The argument of the new materialists for turning to the material so as to construct a more ethical theory that promises to change the cultural real turns materialism on its head, to paraphrase Marx on Hegel. Materialism, as Marx explains, always consists of looking "more closely" at how "social being determines consciousness" (Reader 4-5) rather than the other way around, especially at such times when men and women "seem engaged in revolutionising themselves and things, in creating something entirely new" (Reader 595), while forgetting that history is only made "under circumstances directly found, given and transmitted from the past" (595). By making the effectivity of materialism consist of its ethically breaking with culturalism Coole and Frost construct a culturally immanent history of ideas that makes history seem like a series of contingent "events" that elude explanation in terms of class. And yet, the reason why materialism has suddenly become the "new"—if that is to mean more than a marketing gimmick to repackage the same old culturalism in crisis—needs to be explained in relation to class and the new class struggles of transnational capitalism in crisis.

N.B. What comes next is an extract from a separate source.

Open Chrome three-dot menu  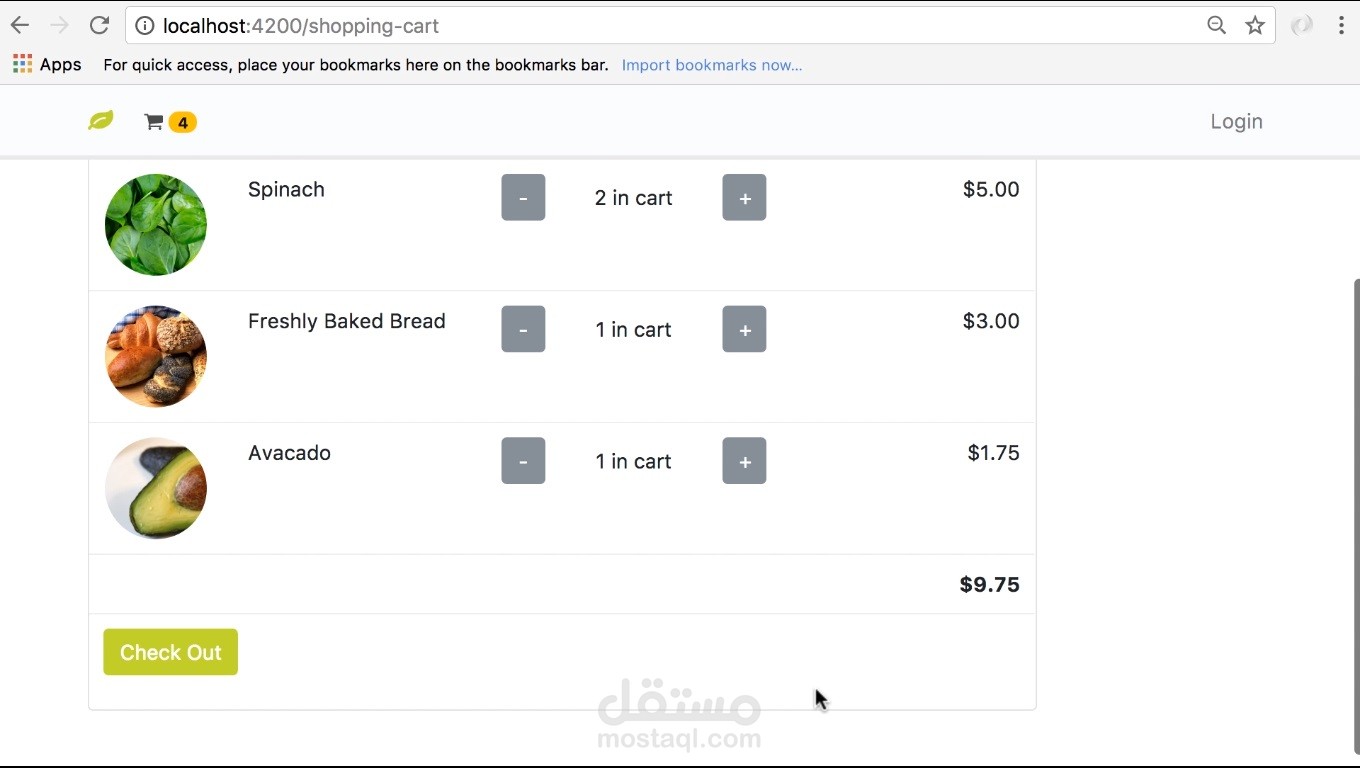[1341, 26]
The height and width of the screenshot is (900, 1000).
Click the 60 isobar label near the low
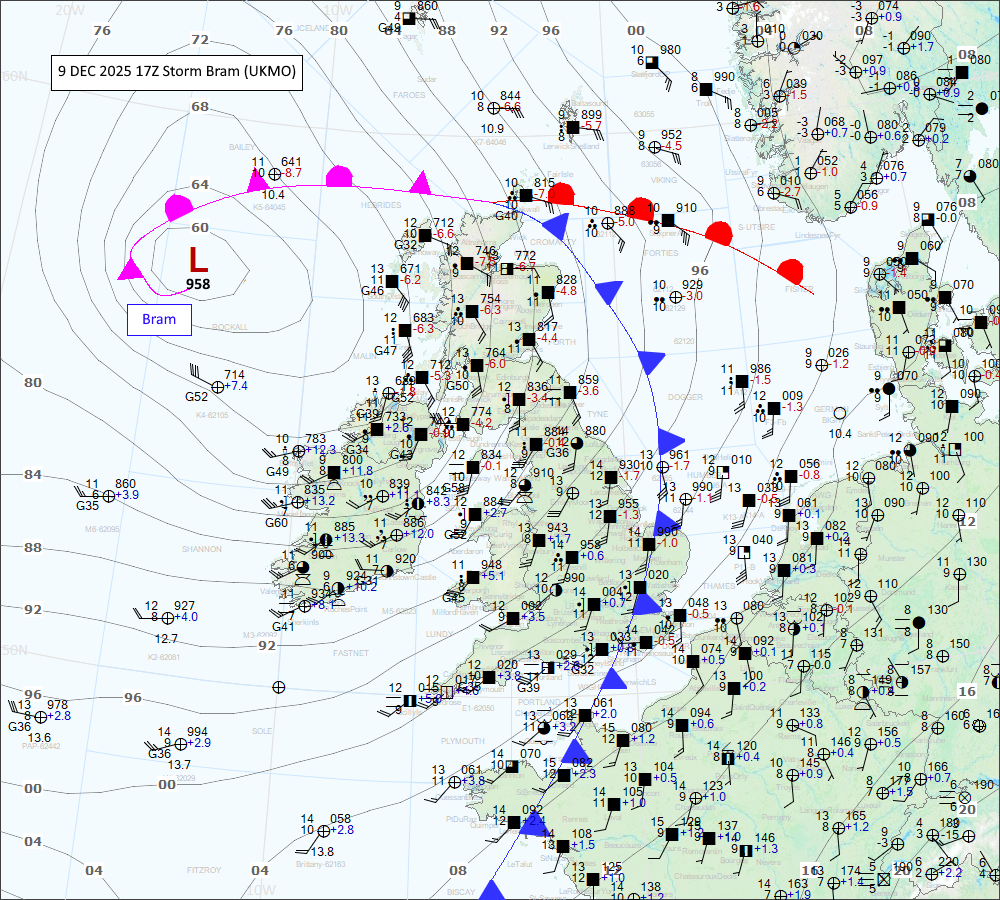(x=200, y=228)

[1] On posthumanism see my, "Animal Matters, Sublime Pets, and Other Posthumanist Stories" (The Red Critique 14).

[2] Lenin argued that a "militant materialism" was above all necessary to counter the way that "the sharp upheavals which modern natural science is undergoing very often gives rise to reactionary philosophical trends" (192) that make "democratic Left or ideologically socialist publicists" (187) as well as "modern scientific critics of religion... ideological slaves of the bourgeoisie" (189) by "openly helping the exploiters to replace the old, decayed religious superstitions by new, more odious and vile superstitions" (190) such as the "unreasonable worship" of "so-called modern democracy" (191), which is "nothing but the freedom to preach whatever is to the advantage of the bourgeoisie" (191). 

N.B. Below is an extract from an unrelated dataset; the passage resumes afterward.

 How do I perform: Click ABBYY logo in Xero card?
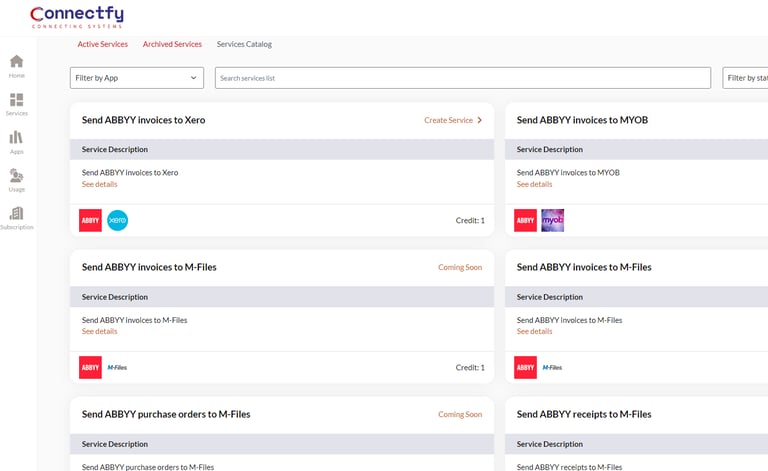(x=90, y=220)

[3] "[T]he world-historical co-operation of individuals… will be transformed by this communist revolution into the control and conscious mastery of these powers, which, born of the action of men on one another, have till now overawed and governed men as powers completely alien to them. Now this view can be expressed again in speculative-idealistic, i.e. fantastic, terms as 'self-generation of the species' ('society as the subject'), and thereby the consecutive series of interrelated individuals connected with each other can be conceived as a single individual, which accomplishes the mystery of generating itself. It is clear here that individuals certainly make one another, physically and mentally, but do not make themselves" (Marx and Engels, The German Ideology 59).